Jason Roberts discussed problems in statistical review as part of the peer-review process (i.e., assessment of study design elements such as appropriate inclusion and exclusion criteria, appropriate significance testing, power analyses, and correct application of statistical technique). Incorrect statistical application leads to a lack of reproducibility and, in turn, slows down scientific progress, wastes research funding and editorial pages, and results in retractions. Flaws in statistical methods are caused mainly by unrealistic expectations or lack of self-awareness on the part of investigators. Reviewers do not defer to statistical experts when they should, and editors do not necessarily require statistical review on a regular basis. Next, Roberts turned to the implementation process for journal statistical review. Using the 2009 implementation model of the journal Headache as an example, he explained as follows. First, it is important to integrate statistical review into the review process. The policy for statistical review should be communicated to all stakeholders. Rollout should be accomplished via a multipronged communication process, which for Headache included two editorials,1,2 and simultaneous launch of new Instructions for Reviewers to outline the new standards. At Headache, statistical and methods reporting are now assessed for reproducibility and validation, and authors are required to upload relevant reporting guideline checklists. Each decision letter (for all manuscripts not rejected) includes information on statistical review as well as design and methods review. Statistical reviewers are instructed to “refine rather than reject” and be collaborative rather than adversarial. They are directed to recommend rejection only for those manuscripts with major problems, previous publication, or a study design that cannot achieve the desired goal.
Mary Beth Schaeffer of the Annals of Internal Medicine presented information about the Annals statistical review process. Reviewed manuscripts are discussed at weekly editorial meetings, and “approved papers” are assigned for statistical review (typically three to four per week). Statistical review assignments are to be completed within two weeks.
Finally, Eliseo Guallar, associate editor of Annals of Internal Medicine, spoke from the scientific editor’s point of view. He summarized what to look for in statistical review. In the Introduction, the author should highlight deficiencies in previous research, explain how the current study can advance the field, and then clearly state the hypothesis (i.e., What is the research question?). In the Methods section (however it may be formatted for the specific journal), investigators should define the time frame; consider a figure or flow chart for clarity; state sources of participants; and describe the sampling design, response rate, selection (inclusion/ exclusion criteria), compliance with ethical requirements, and potential for selection bias. They should also clearly describe data collection, main exposure/predictor/intervention variable(s), and mediators/modifiers/confounders, and outcome(s). Other potential statistical pitfalls include model selection, variable selection, the form(s) of variables, subgroup analysis, covariate screening model building, and measurement error (i.e., the overall effect of measurement error is not always to bias results toward null hypothesis).

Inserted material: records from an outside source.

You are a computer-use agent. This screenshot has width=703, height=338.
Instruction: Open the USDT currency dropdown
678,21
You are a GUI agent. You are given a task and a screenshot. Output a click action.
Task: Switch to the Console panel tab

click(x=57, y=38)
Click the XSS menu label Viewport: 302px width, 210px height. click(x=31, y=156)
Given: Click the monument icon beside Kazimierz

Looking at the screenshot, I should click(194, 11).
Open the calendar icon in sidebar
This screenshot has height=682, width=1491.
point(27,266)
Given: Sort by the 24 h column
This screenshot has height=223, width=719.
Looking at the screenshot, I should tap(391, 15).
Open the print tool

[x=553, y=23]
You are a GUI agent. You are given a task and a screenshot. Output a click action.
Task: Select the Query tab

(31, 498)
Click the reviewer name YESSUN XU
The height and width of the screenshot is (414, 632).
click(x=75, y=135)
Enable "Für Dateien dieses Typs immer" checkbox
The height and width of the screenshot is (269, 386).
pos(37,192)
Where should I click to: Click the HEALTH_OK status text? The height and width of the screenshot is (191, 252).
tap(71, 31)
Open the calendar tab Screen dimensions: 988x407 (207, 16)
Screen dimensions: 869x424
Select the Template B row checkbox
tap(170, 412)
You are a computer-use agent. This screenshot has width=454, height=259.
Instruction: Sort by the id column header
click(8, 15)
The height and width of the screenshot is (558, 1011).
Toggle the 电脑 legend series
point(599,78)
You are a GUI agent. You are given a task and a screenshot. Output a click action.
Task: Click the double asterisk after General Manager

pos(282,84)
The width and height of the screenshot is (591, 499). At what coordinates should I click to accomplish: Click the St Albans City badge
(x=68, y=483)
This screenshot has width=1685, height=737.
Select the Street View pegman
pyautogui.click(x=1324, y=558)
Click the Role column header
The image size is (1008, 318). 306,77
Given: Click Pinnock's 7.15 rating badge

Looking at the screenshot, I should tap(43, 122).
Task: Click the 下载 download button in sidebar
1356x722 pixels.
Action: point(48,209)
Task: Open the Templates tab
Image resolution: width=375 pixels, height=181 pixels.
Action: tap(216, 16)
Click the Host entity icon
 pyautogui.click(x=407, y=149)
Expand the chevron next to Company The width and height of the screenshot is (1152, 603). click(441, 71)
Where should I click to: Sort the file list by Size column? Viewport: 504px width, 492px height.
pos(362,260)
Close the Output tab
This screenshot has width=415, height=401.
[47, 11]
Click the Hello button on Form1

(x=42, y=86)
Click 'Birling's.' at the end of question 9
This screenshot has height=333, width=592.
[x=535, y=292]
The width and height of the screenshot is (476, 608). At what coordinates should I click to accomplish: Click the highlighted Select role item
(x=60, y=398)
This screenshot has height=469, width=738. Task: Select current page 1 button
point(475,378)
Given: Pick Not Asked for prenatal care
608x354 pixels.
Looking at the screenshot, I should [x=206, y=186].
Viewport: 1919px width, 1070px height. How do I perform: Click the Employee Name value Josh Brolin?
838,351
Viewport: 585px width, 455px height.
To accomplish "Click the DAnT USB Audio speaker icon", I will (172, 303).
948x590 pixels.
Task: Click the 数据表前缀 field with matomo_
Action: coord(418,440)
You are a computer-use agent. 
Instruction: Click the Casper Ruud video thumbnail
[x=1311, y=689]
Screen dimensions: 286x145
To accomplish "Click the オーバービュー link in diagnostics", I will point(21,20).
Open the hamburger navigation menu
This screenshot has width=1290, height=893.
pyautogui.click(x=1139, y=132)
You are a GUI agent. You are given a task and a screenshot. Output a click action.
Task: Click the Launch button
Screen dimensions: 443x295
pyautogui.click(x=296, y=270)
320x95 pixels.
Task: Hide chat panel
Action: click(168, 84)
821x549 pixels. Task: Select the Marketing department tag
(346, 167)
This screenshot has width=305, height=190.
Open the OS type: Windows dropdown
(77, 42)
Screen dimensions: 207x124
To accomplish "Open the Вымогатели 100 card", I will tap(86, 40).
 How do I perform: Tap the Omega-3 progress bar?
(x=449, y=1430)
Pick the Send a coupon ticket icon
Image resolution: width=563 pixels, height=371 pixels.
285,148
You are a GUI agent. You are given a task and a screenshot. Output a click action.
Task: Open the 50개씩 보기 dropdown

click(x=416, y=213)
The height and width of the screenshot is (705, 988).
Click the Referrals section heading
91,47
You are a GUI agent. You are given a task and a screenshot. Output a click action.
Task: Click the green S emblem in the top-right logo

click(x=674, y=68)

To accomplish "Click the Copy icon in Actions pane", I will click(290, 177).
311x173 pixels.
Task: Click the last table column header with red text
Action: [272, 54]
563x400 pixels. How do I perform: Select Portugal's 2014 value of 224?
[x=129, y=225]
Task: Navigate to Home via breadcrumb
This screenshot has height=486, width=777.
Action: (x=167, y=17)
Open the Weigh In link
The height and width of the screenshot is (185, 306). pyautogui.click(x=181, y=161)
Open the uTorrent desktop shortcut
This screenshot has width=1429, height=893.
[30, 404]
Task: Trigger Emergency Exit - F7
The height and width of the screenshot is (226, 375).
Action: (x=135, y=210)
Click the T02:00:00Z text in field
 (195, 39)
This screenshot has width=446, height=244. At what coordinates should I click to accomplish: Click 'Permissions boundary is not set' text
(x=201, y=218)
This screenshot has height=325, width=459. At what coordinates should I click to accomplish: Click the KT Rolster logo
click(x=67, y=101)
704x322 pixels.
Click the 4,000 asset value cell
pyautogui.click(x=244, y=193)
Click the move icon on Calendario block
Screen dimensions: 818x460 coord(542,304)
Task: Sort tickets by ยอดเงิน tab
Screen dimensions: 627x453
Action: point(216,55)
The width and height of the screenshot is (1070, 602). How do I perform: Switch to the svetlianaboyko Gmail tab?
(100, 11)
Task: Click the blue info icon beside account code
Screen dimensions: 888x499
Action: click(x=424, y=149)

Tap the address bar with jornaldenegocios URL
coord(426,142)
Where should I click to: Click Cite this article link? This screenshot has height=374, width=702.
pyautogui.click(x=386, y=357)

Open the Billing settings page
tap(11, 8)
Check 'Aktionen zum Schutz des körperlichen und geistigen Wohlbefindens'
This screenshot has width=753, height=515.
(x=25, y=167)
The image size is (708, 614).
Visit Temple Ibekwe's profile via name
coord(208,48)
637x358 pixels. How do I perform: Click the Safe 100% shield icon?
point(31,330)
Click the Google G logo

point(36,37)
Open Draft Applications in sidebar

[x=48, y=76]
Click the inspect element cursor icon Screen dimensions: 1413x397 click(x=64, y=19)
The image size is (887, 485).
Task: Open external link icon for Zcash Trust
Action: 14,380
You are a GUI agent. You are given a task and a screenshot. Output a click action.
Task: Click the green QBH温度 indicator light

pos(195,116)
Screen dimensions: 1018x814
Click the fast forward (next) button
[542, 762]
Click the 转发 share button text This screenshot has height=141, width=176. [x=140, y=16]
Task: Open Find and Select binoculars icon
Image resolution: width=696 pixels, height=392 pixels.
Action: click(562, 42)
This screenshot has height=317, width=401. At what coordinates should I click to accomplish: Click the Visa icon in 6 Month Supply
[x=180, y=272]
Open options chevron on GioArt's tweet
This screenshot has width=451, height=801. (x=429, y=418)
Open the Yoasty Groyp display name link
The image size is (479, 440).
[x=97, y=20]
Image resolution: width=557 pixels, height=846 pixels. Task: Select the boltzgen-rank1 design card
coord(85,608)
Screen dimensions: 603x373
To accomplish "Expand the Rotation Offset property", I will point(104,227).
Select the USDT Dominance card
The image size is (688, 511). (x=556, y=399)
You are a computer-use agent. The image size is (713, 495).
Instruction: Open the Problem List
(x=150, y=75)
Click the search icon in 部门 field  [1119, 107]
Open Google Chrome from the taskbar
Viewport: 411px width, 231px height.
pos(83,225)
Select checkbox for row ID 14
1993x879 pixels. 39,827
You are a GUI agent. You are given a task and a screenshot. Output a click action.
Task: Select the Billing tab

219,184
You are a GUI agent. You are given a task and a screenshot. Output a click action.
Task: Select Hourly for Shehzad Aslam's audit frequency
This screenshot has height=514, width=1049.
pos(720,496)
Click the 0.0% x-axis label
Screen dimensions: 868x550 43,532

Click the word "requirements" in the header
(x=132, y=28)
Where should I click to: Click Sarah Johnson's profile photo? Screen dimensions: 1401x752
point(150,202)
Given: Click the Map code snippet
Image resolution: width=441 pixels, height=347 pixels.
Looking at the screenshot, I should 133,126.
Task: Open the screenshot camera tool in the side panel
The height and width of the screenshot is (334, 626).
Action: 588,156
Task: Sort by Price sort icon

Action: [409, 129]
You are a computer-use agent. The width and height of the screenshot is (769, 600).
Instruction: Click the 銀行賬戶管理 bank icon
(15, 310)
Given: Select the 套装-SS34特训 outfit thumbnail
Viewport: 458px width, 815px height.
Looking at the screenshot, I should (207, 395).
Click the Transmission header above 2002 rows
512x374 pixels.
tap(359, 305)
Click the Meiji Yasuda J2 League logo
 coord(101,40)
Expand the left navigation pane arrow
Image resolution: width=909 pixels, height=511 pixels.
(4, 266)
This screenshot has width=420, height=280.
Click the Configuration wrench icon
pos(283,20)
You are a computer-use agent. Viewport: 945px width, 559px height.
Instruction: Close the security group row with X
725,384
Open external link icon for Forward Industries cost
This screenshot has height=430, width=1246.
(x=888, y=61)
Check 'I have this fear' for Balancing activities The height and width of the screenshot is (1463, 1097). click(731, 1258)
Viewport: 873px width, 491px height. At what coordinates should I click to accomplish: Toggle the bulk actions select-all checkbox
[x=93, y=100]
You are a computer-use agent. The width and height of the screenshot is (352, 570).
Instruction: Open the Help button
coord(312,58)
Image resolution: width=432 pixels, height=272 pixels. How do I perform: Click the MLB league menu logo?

Regarding other statistical issues, Guallar advised the following: Ensure that methods are appropriate for the study question and study design (study design should be stated in the Methods section and briefly in the abstract); avoid outdated/invalid methods even if pre-specified in the protocol; provide enough detail so that a knowledgeable expert can reproduce the analysis; and describe the software used for statistical analyses. For measurement of association and risk, check whether there is an association versus an effect and whether results are clinically meaningful. It is also important to report missing variables, missing outcomes, missing data, and between-groups differences. Statistical methods must be appropriate for the design; avoid methods that are now known to be invalid (e.g., last observation carried forward) or biased. Because validity and reproducibility are key, investigators must be willing to provide the following as appendix material when appropriate: study protocol; statistical codes; appropriate references for methods; and study data. Last, it is important to always check that the conclusions in the abstract and the end of the manuscript are supported by the data presented in the results. Guallar ended with a sage statement about the important contribution of statistical review to quality control in the peer-review process.
- Houle TT, Penzien DB. Statistical Reviewing for Headache. Headache, 2009;49(2):159–161.
- Sheftell FD. Best Practices in Publishing and the American Headache Society. Headache, 2009;49(S2):S47–S48.